+++ DATA PROVIDED

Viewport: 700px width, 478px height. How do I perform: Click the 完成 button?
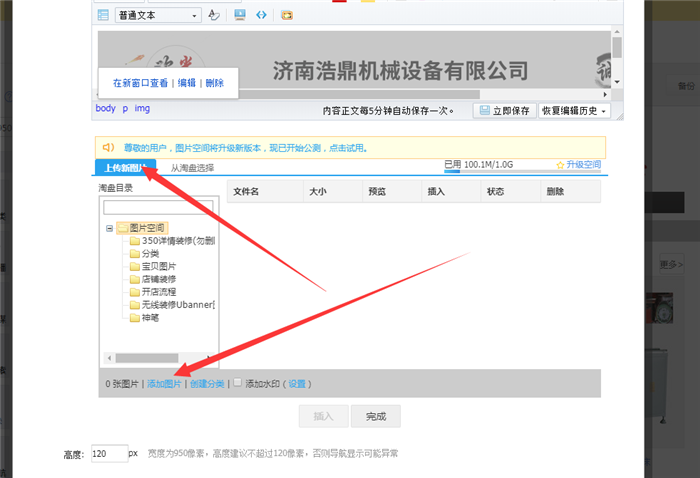pyautogui.click(x=376, y=416)
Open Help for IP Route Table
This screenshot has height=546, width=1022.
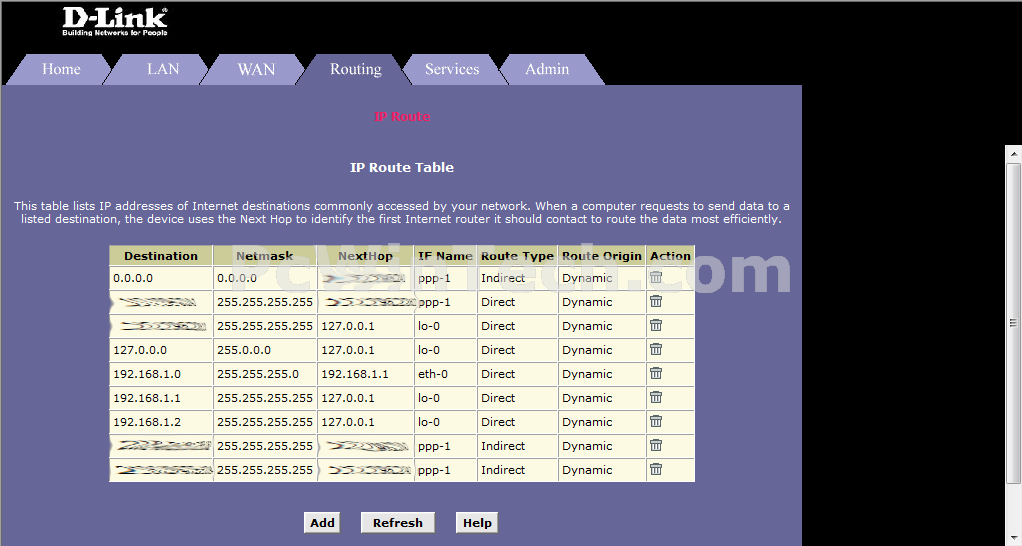click(x=477, y=522)
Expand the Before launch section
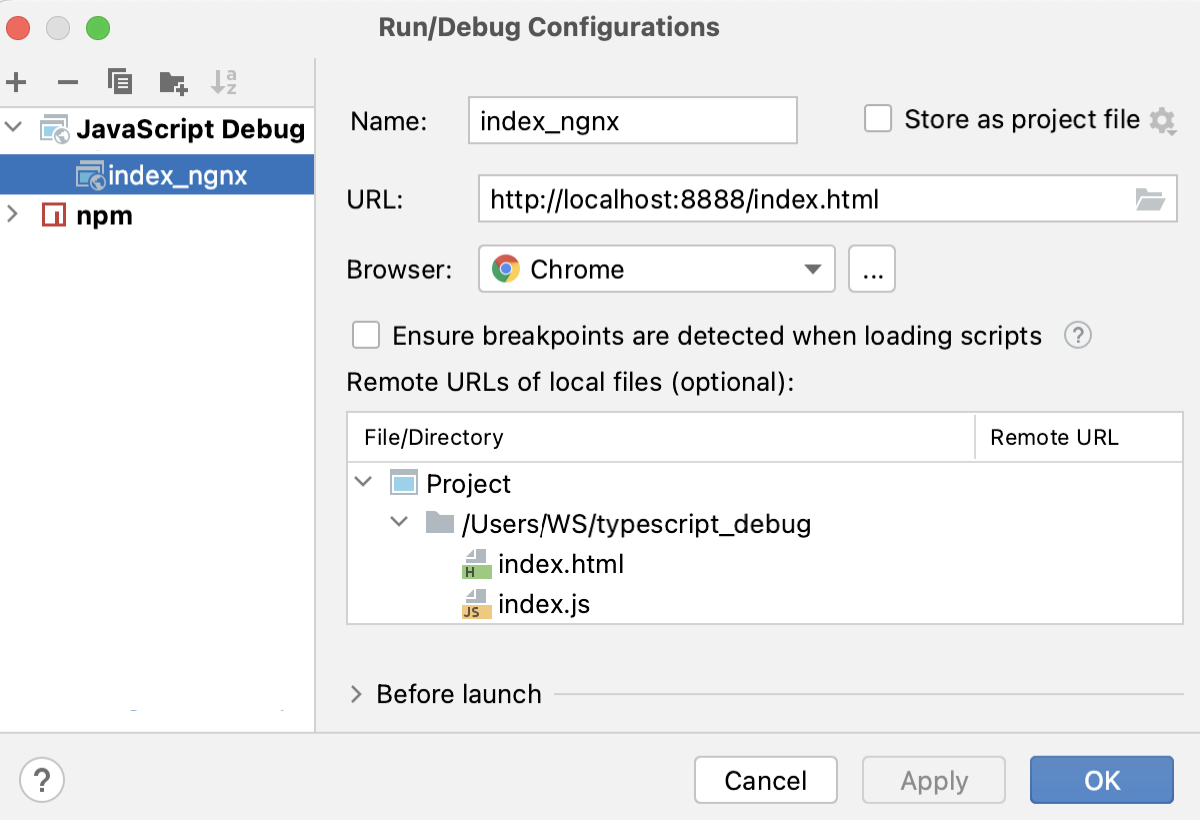 point(355,694)
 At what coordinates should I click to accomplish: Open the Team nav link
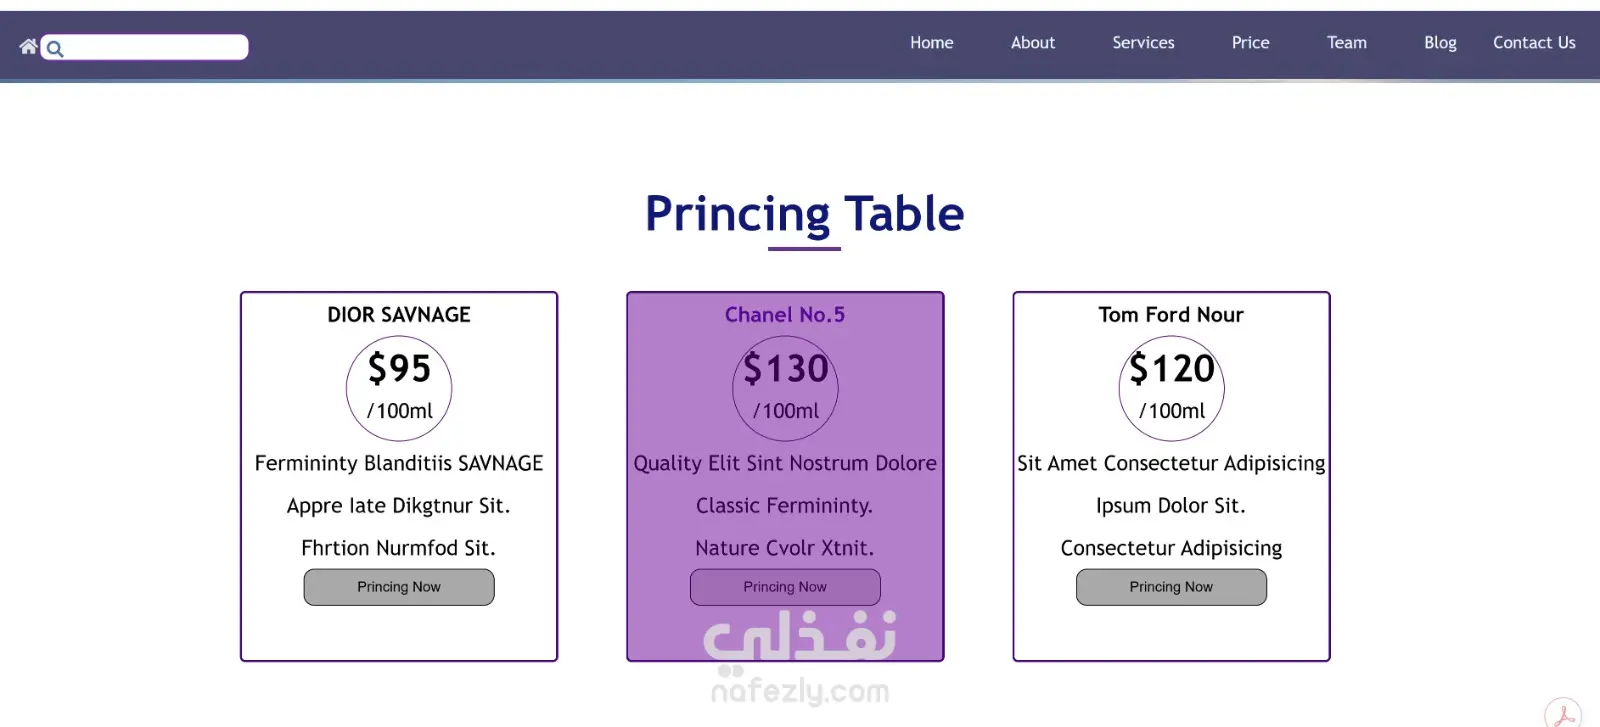(1346, 43)
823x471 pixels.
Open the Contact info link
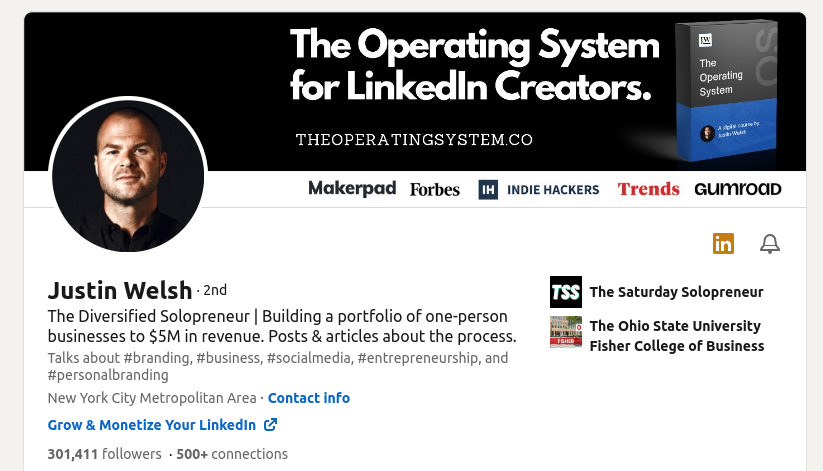click(309, 398)
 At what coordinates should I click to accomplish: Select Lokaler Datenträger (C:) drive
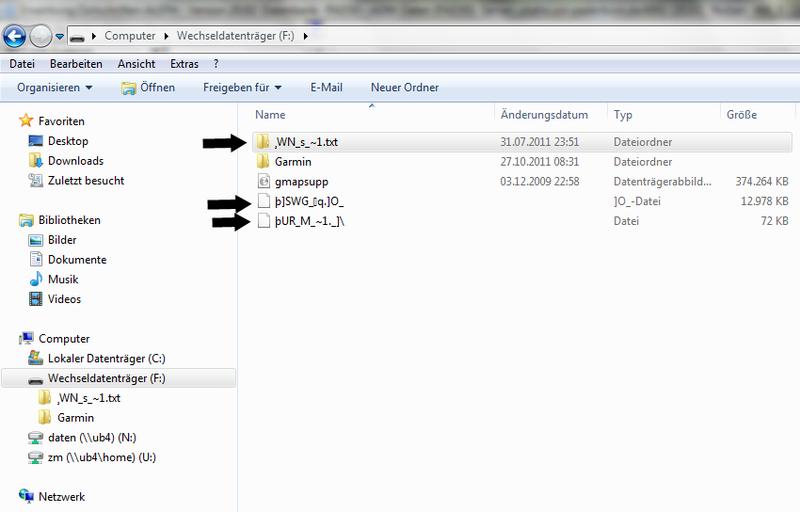click(x=36, y=359)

++++++

» TASK INSTRUCTIONS
Write out exactly the lines from the one containing "Expand the Before launch section" through the last line of the records above, both ends included, and leave out any pictures.

» OUTPUT FOR THIS EXERCISE
Expand the Before launch section
 point(355,694)
 At what coordinates should I click to accomplish: Open the Team nav link
(1346, 43)
823x471 pixels.
Open the Contact info link
click(309, 398)
 At what coordinates should I click to accomplish: Select Lokaler Datenträger (C:) drive
click(x=36, y=359)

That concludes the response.